• _PROBLEM_
Please switch every "Where should I click to:" in the material below to "Where do I click to:" and give all the lines again, changing nothing else.
[Begin RECORDS SUPPLIED]
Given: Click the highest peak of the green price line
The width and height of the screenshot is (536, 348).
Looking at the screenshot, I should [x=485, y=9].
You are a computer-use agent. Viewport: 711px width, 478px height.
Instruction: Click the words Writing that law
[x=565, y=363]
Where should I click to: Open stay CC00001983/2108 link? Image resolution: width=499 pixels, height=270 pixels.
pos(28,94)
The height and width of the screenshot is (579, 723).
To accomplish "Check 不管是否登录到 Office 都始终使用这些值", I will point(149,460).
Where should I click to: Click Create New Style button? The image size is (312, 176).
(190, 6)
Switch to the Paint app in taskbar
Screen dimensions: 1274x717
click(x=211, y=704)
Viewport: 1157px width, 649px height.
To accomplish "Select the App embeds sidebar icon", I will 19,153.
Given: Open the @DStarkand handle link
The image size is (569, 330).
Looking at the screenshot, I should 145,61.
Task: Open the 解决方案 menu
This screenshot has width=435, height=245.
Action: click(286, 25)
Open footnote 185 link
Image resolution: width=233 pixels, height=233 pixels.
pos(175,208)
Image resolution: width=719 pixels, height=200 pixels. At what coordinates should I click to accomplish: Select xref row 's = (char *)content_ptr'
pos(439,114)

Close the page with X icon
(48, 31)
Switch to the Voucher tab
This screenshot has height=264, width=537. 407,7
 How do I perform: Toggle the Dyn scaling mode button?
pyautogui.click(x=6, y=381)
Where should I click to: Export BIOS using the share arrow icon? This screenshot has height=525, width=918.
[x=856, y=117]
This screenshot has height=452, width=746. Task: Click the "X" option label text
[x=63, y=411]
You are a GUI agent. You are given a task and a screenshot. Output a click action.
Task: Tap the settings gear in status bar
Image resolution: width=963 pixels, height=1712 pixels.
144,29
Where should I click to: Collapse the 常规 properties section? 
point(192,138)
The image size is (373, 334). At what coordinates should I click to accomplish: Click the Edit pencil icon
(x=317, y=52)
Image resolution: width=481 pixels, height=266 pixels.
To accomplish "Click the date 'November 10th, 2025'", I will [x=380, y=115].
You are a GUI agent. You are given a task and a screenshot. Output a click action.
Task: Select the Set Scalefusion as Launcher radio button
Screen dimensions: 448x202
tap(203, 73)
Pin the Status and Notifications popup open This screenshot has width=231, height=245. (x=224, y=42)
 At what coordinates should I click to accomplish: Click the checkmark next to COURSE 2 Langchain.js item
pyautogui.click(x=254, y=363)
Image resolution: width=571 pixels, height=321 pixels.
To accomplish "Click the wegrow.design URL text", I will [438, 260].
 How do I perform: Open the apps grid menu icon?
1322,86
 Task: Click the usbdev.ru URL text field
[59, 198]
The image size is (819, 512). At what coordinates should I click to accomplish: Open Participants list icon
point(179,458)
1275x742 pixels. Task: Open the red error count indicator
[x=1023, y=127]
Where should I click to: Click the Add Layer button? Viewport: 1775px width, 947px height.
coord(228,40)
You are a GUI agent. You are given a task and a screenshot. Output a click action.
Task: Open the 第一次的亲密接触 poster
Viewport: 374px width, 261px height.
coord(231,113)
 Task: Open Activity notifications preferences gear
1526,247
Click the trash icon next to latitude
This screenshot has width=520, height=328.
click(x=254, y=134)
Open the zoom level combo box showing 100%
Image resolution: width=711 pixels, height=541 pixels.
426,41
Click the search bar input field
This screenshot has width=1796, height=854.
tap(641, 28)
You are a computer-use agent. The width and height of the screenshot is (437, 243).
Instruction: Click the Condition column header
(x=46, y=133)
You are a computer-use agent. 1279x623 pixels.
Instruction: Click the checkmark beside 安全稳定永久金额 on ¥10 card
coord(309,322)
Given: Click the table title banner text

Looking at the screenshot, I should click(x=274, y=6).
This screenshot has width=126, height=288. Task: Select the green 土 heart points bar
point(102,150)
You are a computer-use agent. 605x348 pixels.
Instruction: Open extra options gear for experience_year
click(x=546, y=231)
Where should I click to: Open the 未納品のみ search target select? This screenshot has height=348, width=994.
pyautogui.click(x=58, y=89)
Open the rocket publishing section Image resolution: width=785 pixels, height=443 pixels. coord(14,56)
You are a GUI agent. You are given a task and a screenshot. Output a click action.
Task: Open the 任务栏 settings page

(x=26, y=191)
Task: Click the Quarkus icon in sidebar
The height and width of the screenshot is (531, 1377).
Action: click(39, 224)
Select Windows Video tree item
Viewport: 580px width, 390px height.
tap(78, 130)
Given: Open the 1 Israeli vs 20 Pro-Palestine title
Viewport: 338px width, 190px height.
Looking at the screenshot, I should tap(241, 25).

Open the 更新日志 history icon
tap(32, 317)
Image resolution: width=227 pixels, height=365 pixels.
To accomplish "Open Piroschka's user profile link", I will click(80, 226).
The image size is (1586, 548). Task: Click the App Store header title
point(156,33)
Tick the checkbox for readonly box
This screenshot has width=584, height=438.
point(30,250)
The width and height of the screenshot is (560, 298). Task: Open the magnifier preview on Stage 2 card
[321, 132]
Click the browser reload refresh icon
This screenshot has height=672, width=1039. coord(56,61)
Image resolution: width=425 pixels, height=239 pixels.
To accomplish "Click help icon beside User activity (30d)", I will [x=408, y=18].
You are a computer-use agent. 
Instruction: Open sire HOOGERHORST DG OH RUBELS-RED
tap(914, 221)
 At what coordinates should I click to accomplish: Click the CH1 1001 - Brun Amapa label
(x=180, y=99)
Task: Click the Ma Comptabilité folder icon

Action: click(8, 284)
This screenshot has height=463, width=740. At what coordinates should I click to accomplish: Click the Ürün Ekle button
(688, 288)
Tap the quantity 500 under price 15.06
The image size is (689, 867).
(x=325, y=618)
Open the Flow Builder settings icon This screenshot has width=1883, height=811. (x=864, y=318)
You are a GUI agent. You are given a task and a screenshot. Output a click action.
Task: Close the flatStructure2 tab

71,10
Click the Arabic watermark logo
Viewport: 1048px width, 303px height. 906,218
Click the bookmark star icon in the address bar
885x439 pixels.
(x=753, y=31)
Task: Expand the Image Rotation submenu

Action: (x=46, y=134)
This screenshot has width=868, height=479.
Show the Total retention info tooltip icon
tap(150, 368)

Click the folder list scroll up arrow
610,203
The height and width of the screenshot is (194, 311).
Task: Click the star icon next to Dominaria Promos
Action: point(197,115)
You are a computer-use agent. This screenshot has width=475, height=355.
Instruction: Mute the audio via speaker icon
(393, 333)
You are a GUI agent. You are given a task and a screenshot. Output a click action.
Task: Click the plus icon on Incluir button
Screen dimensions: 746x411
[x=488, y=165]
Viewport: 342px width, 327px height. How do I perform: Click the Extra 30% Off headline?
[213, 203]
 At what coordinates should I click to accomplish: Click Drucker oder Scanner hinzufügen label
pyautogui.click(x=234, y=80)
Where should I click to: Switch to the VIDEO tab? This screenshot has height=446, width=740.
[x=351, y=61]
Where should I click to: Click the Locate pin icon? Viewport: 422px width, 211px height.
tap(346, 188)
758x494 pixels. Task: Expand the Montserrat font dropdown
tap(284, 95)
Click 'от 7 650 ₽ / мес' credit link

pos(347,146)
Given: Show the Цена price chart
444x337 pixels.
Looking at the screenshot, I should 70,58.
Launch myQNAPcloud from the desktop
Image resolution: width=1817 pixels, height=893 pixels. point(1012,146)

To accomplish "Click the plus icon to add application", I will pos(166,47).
[End RECORDS SUPPLIED]
• _TASK OUTPUT_
Given: Click the highest peak of the green price line
The width and height of the screenshot is (536, 348).
Looking at the screenshot, I should [x=485, y=9].
You are a computer-use agent. Viewport: 711px width, 478px height.
Instruction: Click the words Writing that law
[x=565, y=363]
Where do I click to: Open stay CC00001983/2108 link? Image resolution: width=499 pixels, height=270 pixels.
pos(28,94)
The height and width of the screenshot is (579, 723).
To accomplish "Check 不管是否登录到 Office 都始终使用这些值", I will point(149,460).
Where do I click to: Click Create New Style button? The image size is (312, 176).
(190, 6)
Switch to the Paint app in taskbar
Screen dimensions: 1274x717
click(x=211, y=704)
Viewport: 1157px width, 649px height.
To accomplish "Select the App embeds sidebar icon", I will 19,153.
Given: Open the @DStarkand handle link
The image size is (569, 330).
Looking at the screenshot, I should 145,61.
Task: Open the 解决方案 menu
This screenshot has width=435, height=245.
Action: click(286, 25)
Open footnote 185 link
Image resolution: width=233 pixels, height=233 pixels.
pos(175,208)
Image resolution: width=719 pixels, height=200 pixels. At what coordinates should I click to accomplish: Select xref row 's = (char *)content_ptr'
pos(439,114)

Close the page with X icon
(48, 31)
Switch to the Voucher tab
This screenshot has height=264, width=537. 407,7
 How do I perform: Toggle the Dyn scaling mode button?
pyautogui.click(x=6, y=381)
Where do I click to: Export BIOS using the share arrow icon? This screenshot has height=525, width=918.
[x=856, y=117]
This screenshot has height=452, width=746. Task: Click the "X" option label text
[x=63, y=411]
You are a GUI agent. You are given a task and a screenshot. Output a click action.
Task: Tap the settings gear in status bar
Image resolution: width=963 pixels, height=1712 pixels.
144,29
Where do I click to: Collapse the 常规 properties section? 
point(192,138)
The image size is (373, 334). At what coordinates should I click to accomplish: Click the Edit pencil icon
(x=317, y=52)
Image resolution: width=481 pixels, height=266 pixels.
To accomplish "Click the date 'November 10th, 2025'", I will [x=380, y=115].
You are a GUI agent. You are given a task and a screenshot. Output a click action.
Task: Select the Set Scalefusion as Launcher radio button
Screen dimensions: 448x202
tap(203, 73)
Pin the Status and Notifications popup open This screenshot has width=231, height=245. (x=224, y=42)
 At what coordinates should I click to accomplish: Click the checkmark next to COURSE 2 Langchain.js item
pyautogui.click(x=254, y=363)
Image resolution: width=571 pixels, height=321 pixels.
To accomplish "Click the wegrow.design URL text", I will [438, 260].
 How do I perform: Open the apps grid menu icon?
1322,86
 Task: Click the usbdev.ru URL text field
[59, 198]
The image size is (819, 512). At what coordinates should I click to accomplish: Open Participants list icon
point(179,458)
1275x742 pixels. Task: Open the red error count indicator
[x=1023, y=127]
Where do I click to: Click the Add Layer button? Viewport: 1775px width, 947px height.
coord(228,40)
You are a GUI agent. You are given a task and a screenshot. Output a click action.
Task: Open the 第一次的亲密接触 poster
Viewport: 374px width, 261px height.
coord(231,113)
 Task: Open Activity notifications preferences gear
1526,247
Click the trash icon next to latitude
This screenshot has width=520, height=328.
click(x=254, y=134)
Open the zoom level combo box showing 100%
Image resolution: width=711 pixels, height=541 pixels.
426,41
Click the search bar input field
This screenshot has width=1796, height=854.
tap(641, 28)
You are a computer-use agent. The width and height of the screenshot is (437, 243).
Instruction: Click the Condition column header
(x=46, y=133)
You are a computer-use agent. 1279x623 pixels.
Instruction: Click the checkmark beside 安全稳定永久金额 on ¥10 card
coord(309,322)
Given: Click the table title banner text

Looking at the screenshot, I should click(x=274, y=6).
This screenshot has width=126, height=288. Task: Select the green 土 heart points bar
point(102,150)
You are a computer-use agent. 605x348 pixels.
Instruction: Open extra options gear for experience_year
click(x=546, y=231)
Where do I click to: Open the 未納品のみ search target select? This screenshot has height=348, width=994.
pyautogui.click(x=58, y=89)
Open the rocket publishing section Image resolution: width=785 pixels, height=443 pixels. coord(14,56)
You are a GUI agent. You are given a task and a screenshot. Output a click action.
Task: Open the 任务栏 settings page

(x=26, y=191)
Task: Click the Quarkus icon in sidebar
The height and width of the screenshot is (531, 1377).
Action: click(39, 224)
Select Windows Video tree item
Viewport: 580px width, 390px height.
tap(78, 130)
Given: Open the 1 Israeli vs 20 Pro-Palestine title
Viewport: 338px width, 190px height.
Looking at the screenshot, I should tap(241, 25).

Open the 更新日志 history icon
tap(32, 317)
Image resolution: width=227 pixels, height=365 pixels.
To accomplish "Open Piroschka's user profile link", I will click(80, 226).
The image size is (1586, 548). Task: Click the App Store header title
point(156,33)
Tick the checkbox for readonly box
This screenshot has width=584, height=438.
point(30,250)
The width and height of the screenshot is (560, 298). Task: Open the magnifier preview on Stage 2 card
[321, 132]
Click the browser reload refresh icon
This screenshot has height=672, width=1039. coord(56,61)
Image resolution: width=425 pixels, height=239 pixels.
To accomplish "Click help icon beside User activity (30d)", I will [x=408, y=18].
You are a computer-use agent. 
Instruction: Open sire HOOGERHORST DG OH RUBELS-RED
tap(914, 221)
 At what coordinates should I click to accomplish: Click the CH1 1001 - Brun Amapa label
(x=180, y=99)
Task: Click the Ma Comptabilité folder icon

Action: click(8, 284)
This screenshot has height=463, width=740. At what coordinates should I click to accomplish: Click the Ürün Ekle button
(688, 288)
Tap the quantity 500 under price 15.06
The image size is (689, 867).
(x=325, y=618)
Open the Flow Builder settings icon This screenshot has width=1883, height=811. (x=864, y=318)
You are a GUI agent. You are given a task and a screenshot. Output a click action.
Task: Close the flatStructure2 tab

71,10
Click the Arabic watermark logo
Viewport: 1048px width, 303px height. 906,218
Click the bookmark star icon in the address bar
885x439 pixels.
(x=753, y=31)
Task: Expand the Image Rotation submenu

Action: (x=46, y=134)
This screenshot has width=868, height=479.
Show the Total retention info tooltip icon
tap(150, 368)

Click the folder list scroll up arrow
610,203
The height and width of the screenshot is (194, 311).
Task: Click the star icon next to Dominaria Promos
Action: point(197,115)
You are a computer-use agent. This screenshot has width=475, height=355.
Instruction: Mute the audio via speaker icon
(393, 333)
You are a GUI agent. You are given a task and a screenshot. Output a click action.
Task: Click the plus icon on Incluir button
Screen dimensions: 746x411
[x=488, y=165]
Viewport: 342px width, 327px height. How do I perform: Click the Extra 30% Off headline?
[213, 203]
 At what coordinates should I click to accomplish: Click Drucker oder Scanner hinzufügen label
pyautogui.click(x=234, y=80)
Where do I click to: Switch to the VIDEO tab? This screenshot has height=446, width=740.
[x=351, y=61]
Where do I click to: Click the Locate pin icon? Viewport: 422px width, 211px height.
tap(346, 188)
758x494 pixels. Task: Expand the Montserrat font dropdown
tap(284, 95)
Click 'от 7 650 ₽ / мес' credit link

pos(347,146)
Given: Show the Цена price chart
444x337 pixels.
Looking at the screenshot, I should 70,58.
Launch myQNAPcloud from the desktop
Image resolution: width=1817 pixels, height=893 pixels. point(1012,146)

To accomplish "Click the plus icon to add application", I will pos(166,47).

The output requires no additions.